On the new curriculum, Dr. Abdul Samed Muntaka mentioned that a curriculum is supposed to provide guidance but the problem of the new curriculum is that the teachers are saying they have not been trained and if the teachers do not have adequate training on the new curriculum then we cannot achieve the outcomes expected.

“You know, generally, a curriculum is supposed to provide guidance, guidance that is supposed to lead us to an end. So a pupil or a student is taken through this curriculum, a certain outcome is expected. Now one of the biggest challenges with the current curriculum is that the teachers in the field say that they have not been trained adequately. Now, you expect somebody to take a material, imbibe it in somebody, and then expect a certain outcome if this person himself or herself does not have adequate training on what this curriculum is, then, of course, we cannot achieve the outcome that we are looking for” he said.
“So for me, the GES and managers of education want to make sure that the new curriculum is anything to go by, first, it must have wide stakeholder engagement, let parents, teachers, everybody agree with it, and then provide adequate training for the teachers who are supposed to deliver this curriculum, so that at the end of the day, we can achieve the ends that we are expected” he added.

Speaking on the performance of students who go to the universities, this was what he had to say.
“I teach business maths at the university and you will be amazed that you are seeing people who are coming to the school with A1 in mathematics and they cannot calculate percentages. What kind of A1 is that?
“So you wonder how they even got this A1 and this one I’m not putting any school on the line, you will find that it cuts across. Pupils are coming with grades they cannot defend. We need to make sure that whatever we are doing at the basic level is apt because we should know that this basic level is like the root and you can never have the leaves to do well when the root of the tree is sick. It will not work.”

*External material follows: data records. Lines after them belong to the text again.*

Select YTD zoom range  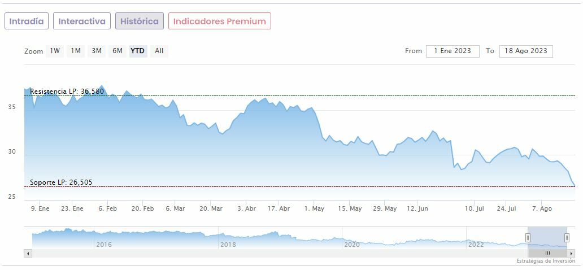(x=138, y=51)
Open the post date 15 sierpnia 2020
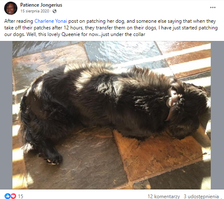The height and width of the screenshot is (199, 224). click(35, 11)
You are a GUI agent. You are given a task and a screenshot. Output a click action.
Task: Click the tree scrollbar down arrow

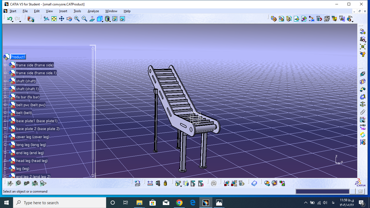[93, 176]
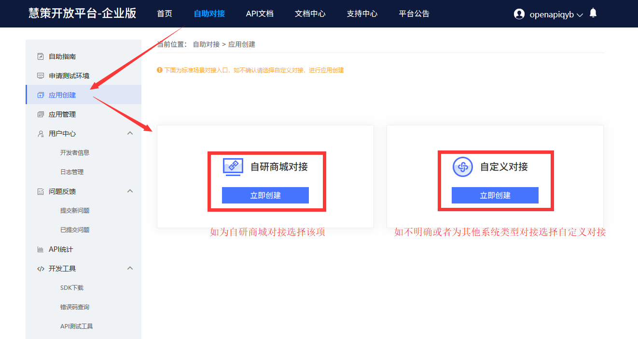Select SDK下载 in the sidebar
638x339 pixels.
[x=72, y=287]
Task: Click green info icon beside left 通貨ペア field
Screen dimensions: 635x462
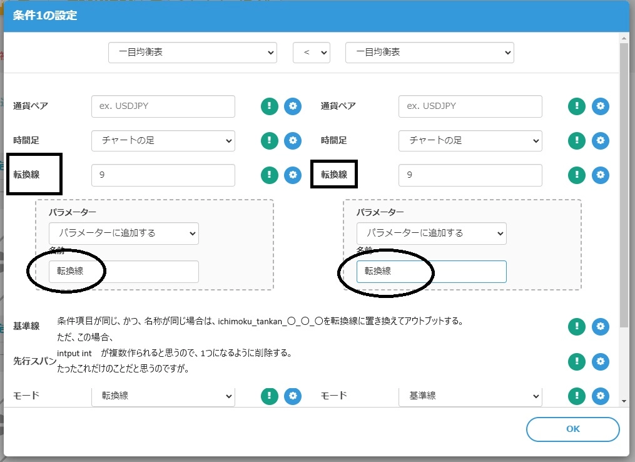Action: (x=269, y=106)
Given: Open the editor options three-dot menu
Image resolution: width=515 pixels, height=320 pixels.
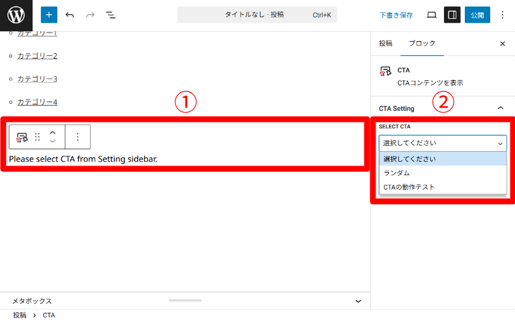Looking at the screenshot, I should (502, 15).
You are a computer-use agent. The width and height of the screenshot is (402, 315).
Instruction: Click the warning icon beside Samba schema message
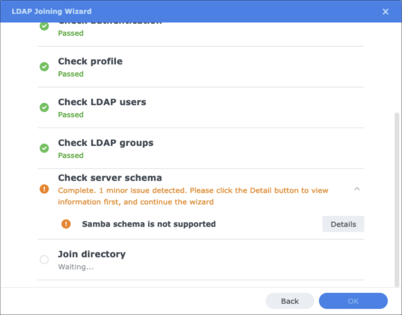click(67, 224)
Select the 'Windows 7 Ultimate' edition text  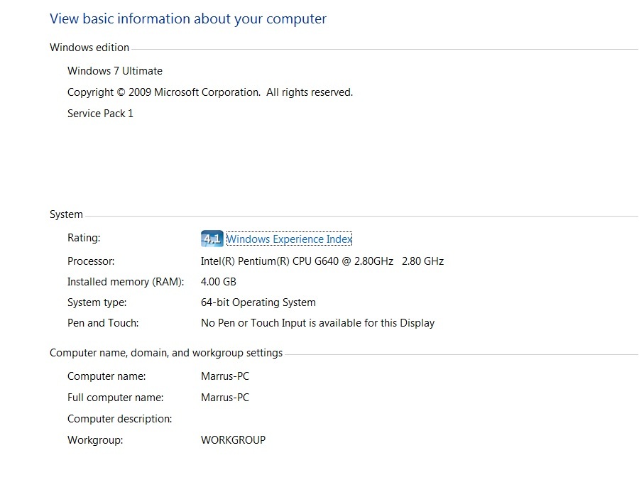115,71
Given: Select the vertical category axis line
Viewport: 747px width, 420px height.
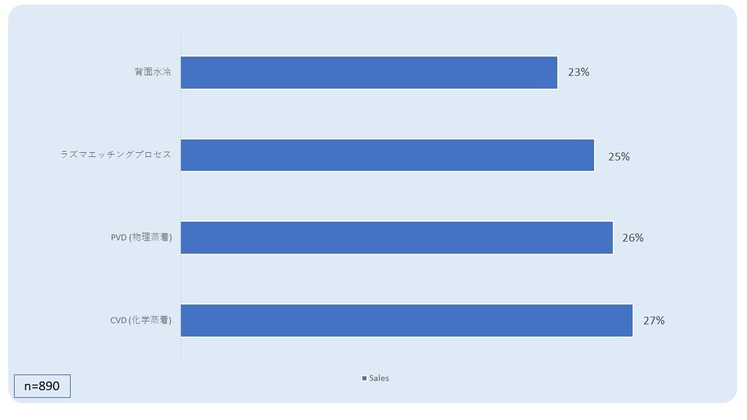Looking at the screenshot, I should (180, 197).
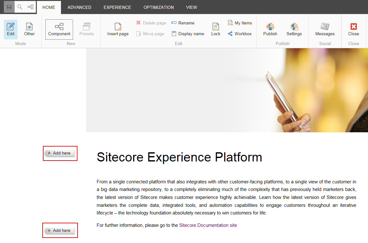Viewport: 368px width, 243px height.
Task: Rename the current page
Action: [x=183, y=23]
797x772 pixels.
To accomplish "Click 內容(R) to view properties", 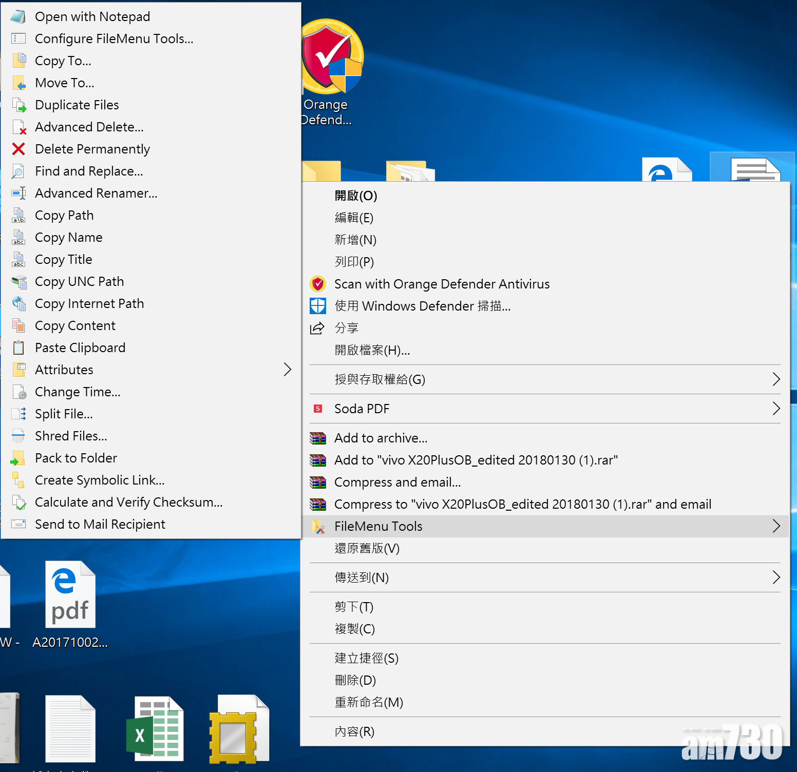I will tap(354, 731).
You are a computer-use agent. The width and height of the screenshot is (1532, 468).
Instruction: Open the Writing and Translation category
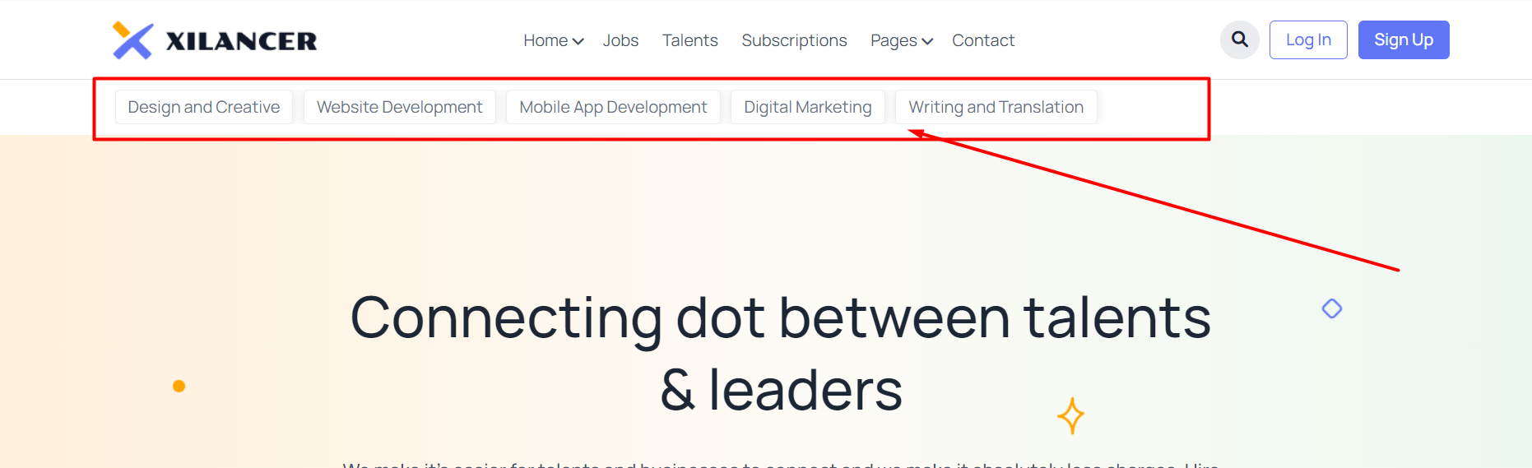pyautogui.click(x=996, y=107)
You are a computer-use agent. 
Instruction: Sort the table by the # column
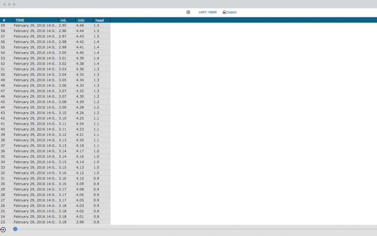pyautogui.click(x=4, y=20)
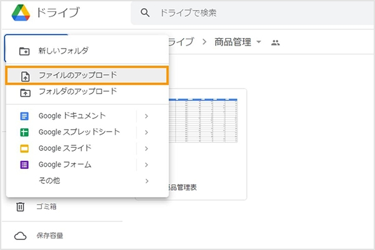Expand the Google スプレッドシート submenu arrow
The height and width of the screenshot is (250, 375).
(146, 132)
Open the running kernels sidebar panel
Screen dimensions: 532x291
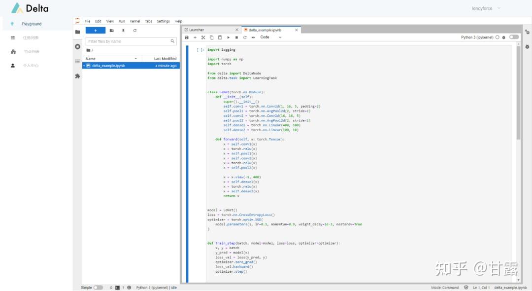click(x=77, y=46)
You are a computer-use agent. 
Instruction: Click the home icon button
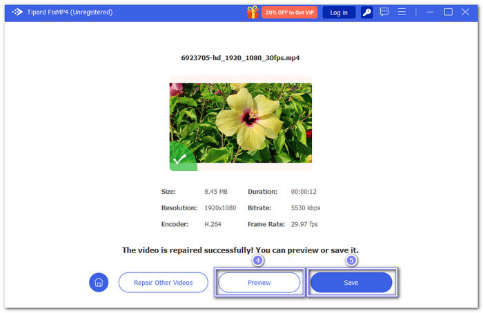pyautogui.click(x=99, y=282)
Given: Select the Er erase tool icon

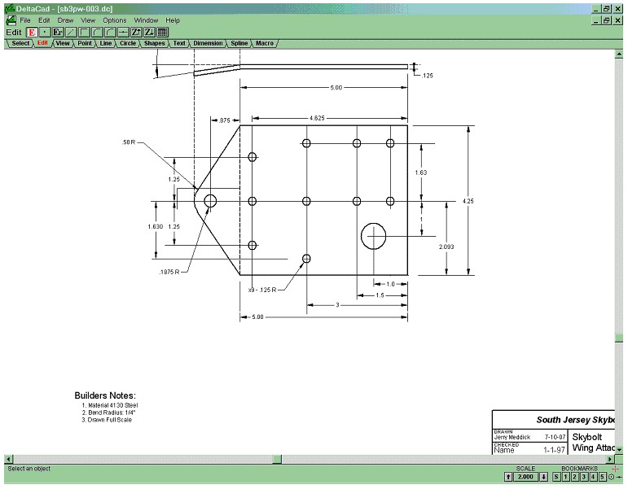Looking at the screenshot, I should click(58, 32).
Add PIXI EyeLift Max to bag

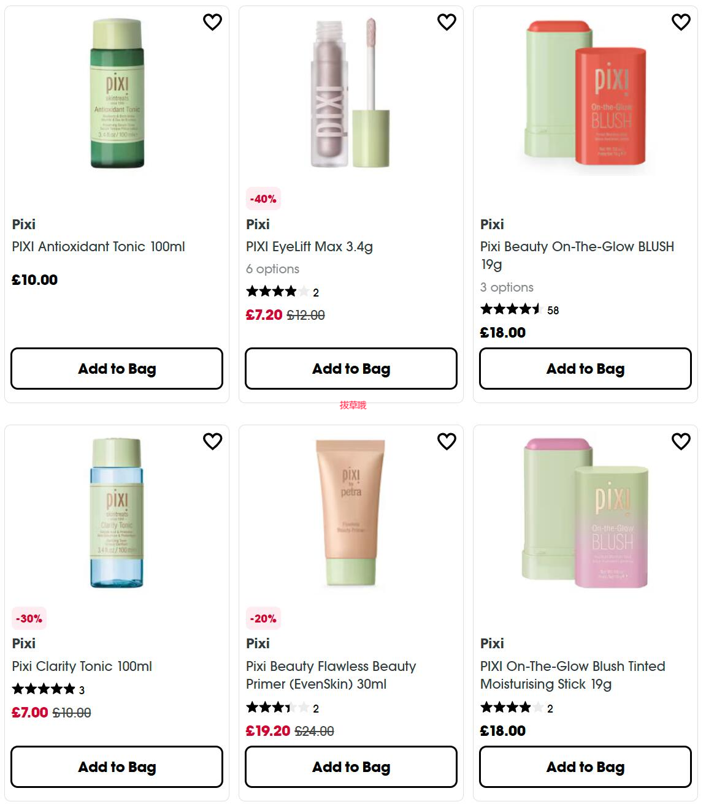tap(351, 369)
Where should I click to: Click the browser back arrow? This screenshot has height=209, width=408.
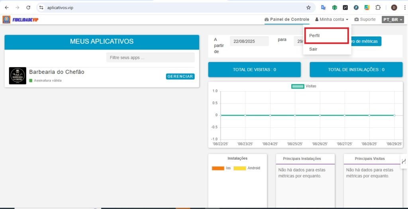[7, 8]
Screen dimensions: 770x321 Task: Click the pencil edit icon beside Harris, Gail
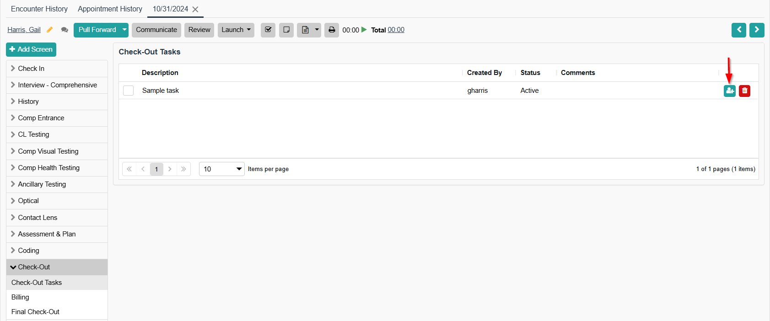pyautogui.click(x=50, y=30)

“You know, I was fortunate to be a transition person between the old system and the new system. I remember in 1987 when the SSS was going to be introduced, there were some concerns raised. Some of the concerns were brushed aside and today you see that people are graduating early (and) the economy is not expanding fast enough to be able to accommodate them. These are people who can even function. So if the people who can function, who have been trained well cannot find jobs then you can imagine what will happen (to) the people who are half-baked? Because somebody who is supposed to spend 3 years in school, the person has spent a total of 147 days that accounts for about one and a half years. …if you look at the school term, if you take holidays off, it is like one and a half years of the school term. Even the three-year person didn’t survive, how can the one and a half year person survive?”
The PTA meeting took place at the Anyinam Lodge in Obuasi.